Géricault fu a lungo indeciso su quale aspetto rappresentare della vicenda: pensò all’ammutinamento, poi all’arrivo della nave salvatrice, ma poi scelse uno dei momenti più carichi di tensione drammatica, quando i naufraghi avvistano una nave all’orizzonte ma non riescono a farsi notare. L’artista aspirava al capolavoro, credeva nell’opera-summa, per questo i suoi pochissimi quadri finiti condensano estenuanti ricerche e studi. Per la Zattera, per esempio, Géricault lesse i resoconti della vicenda, interrogò i sopravvissuti, viaggiò per mare per osservare gli effetti delle onde, frequentò gli obitori per ritrarre dal vero le membra contratte dei defunti, per studiare “tutte le sfumature del dolore fisico, dell’angoscia morale” (Frammenti anatomici). Ci restano una cinquantina di schizzi, disegni, studi a olio e acquarello attraverso cui possiamo seguire le varie fasi che portano il pittore alla scelta del momento esemplare del dramma.

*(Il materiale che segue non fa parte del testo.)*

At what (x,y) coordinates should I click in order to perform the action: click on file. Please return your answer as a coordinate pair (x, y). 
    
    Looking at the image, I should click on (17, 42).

La ricerca realistica non significa che Géricault si proponesse di ricostruire fedelmente la vicenda, e difatti vari particolari divergono dalla realtà: la zattera, lunga una ventina di metri, appare più piccola, l’albero era dotato di un posto di osservazione che non è stato rappresentato, e così via. L’artista parte dalla cronaca, ma progressivamente nel passaggio dall’una all’altra versione, elimina i connotati più legati al contingente per accrescere l’universalità della scena, realizzando così una sorta di sintesi tra fedeltà al vero e intento ideale.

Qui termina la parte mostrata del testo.